§ **Exercise aim**
Which lines in the entries below contain the string "perform"? List each of them, treating uppercase and lowercase as different.

§ **Given records**
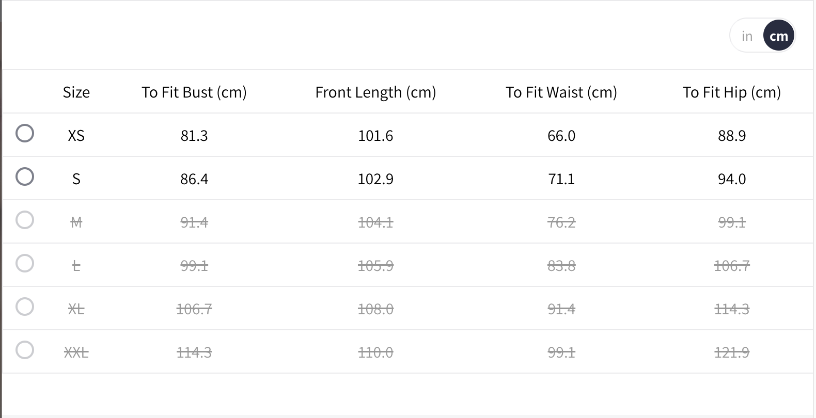This screenshot has height=418, width=816.
Task: Click the Size column header
Action: (76, 92)
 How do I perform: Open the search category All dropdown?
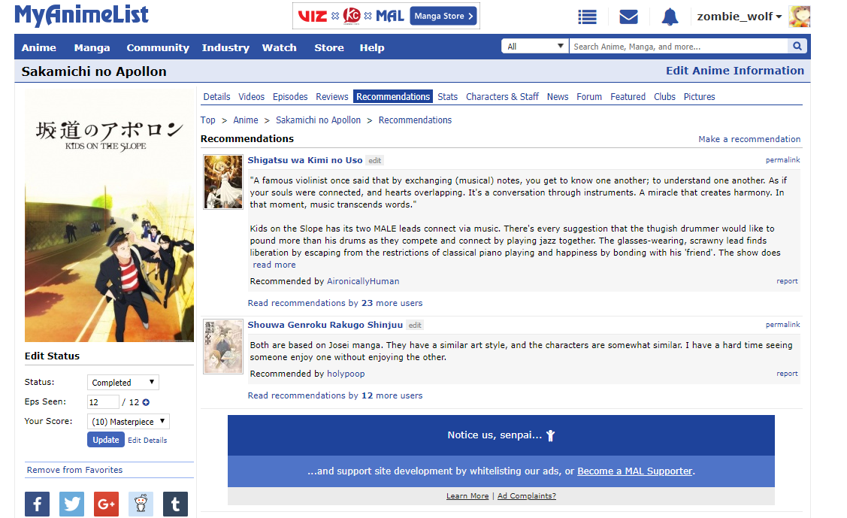535,47
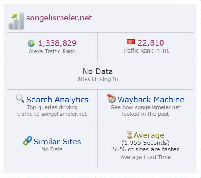This screenshot has width=201, height=178.
Task: Click the Average Load Time label
Action: tap(146, 157)
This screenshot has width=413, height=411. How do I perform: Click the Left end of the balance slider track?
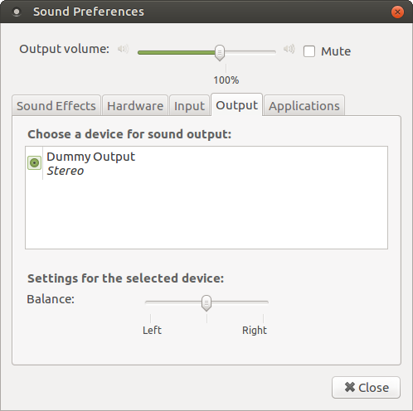(147, 302)

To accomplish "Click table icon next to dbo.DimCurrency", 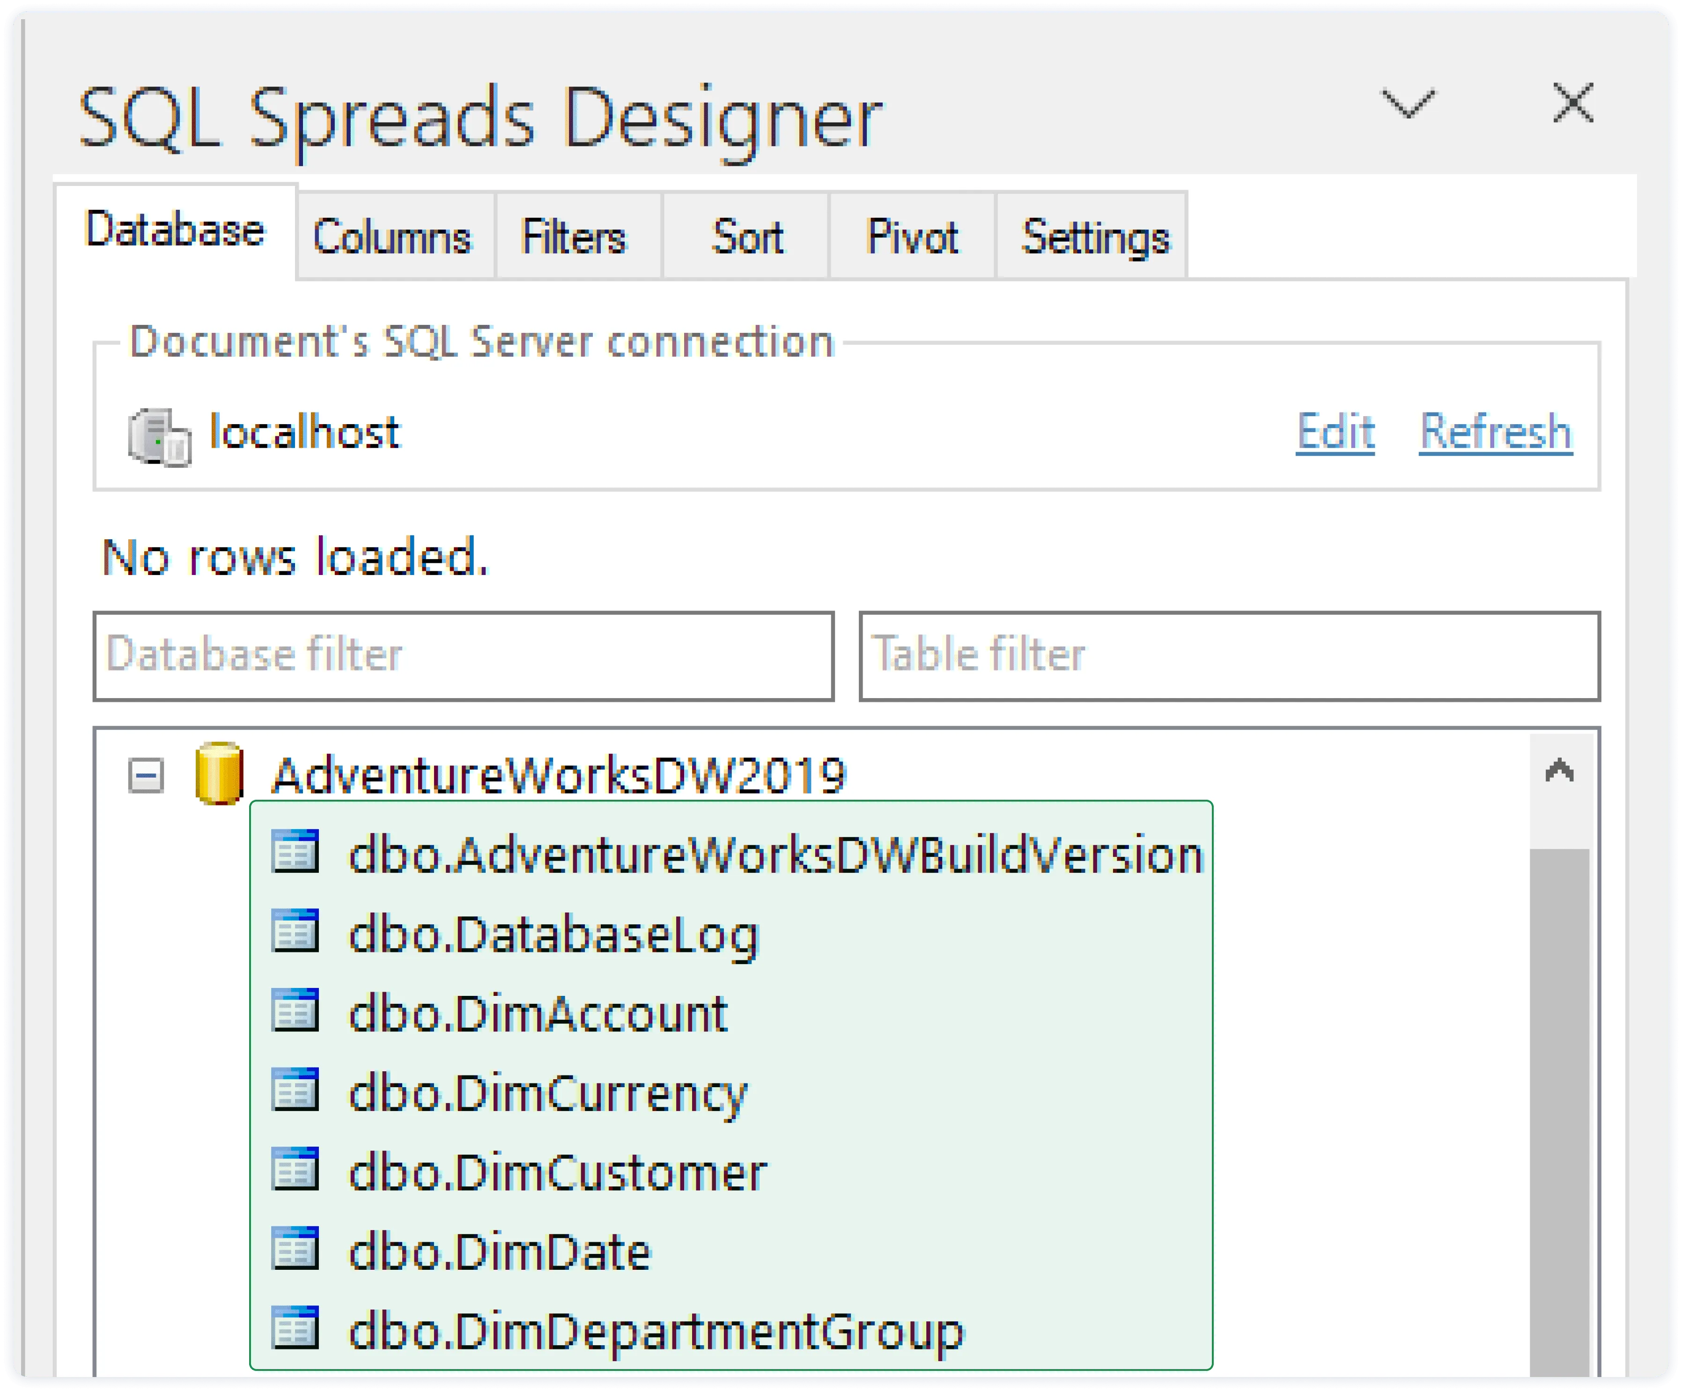I will pos(295,1089).
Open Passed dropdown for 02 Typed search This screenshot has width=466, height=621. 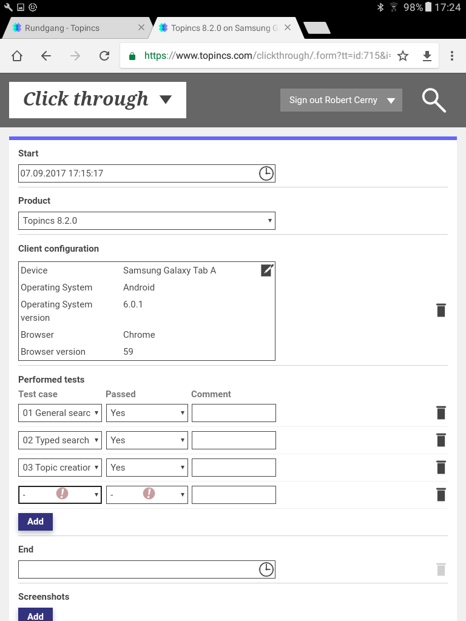point(147,440)
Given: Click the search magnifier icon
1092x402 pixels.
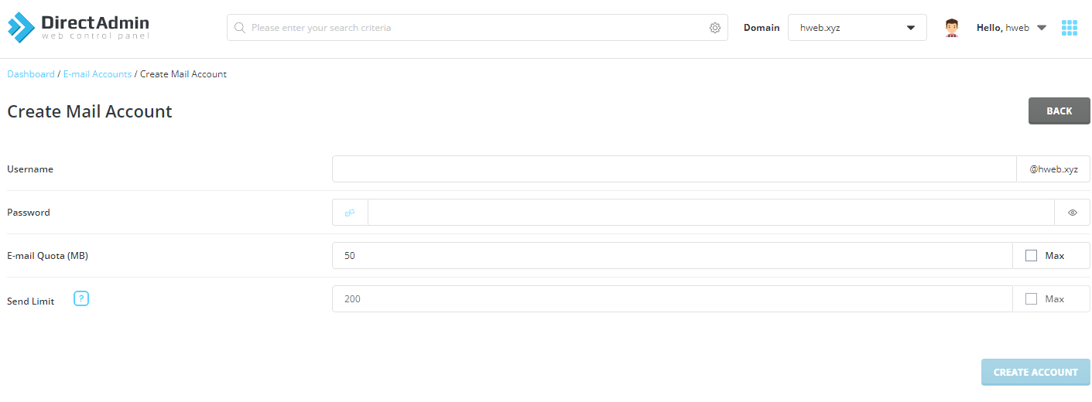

§ **Answer to the problem**
 How do I perform: Open the search category All dropdown?
This screenshot has width=413, height=411. How do I perform: Click the Left end of the balance slider track?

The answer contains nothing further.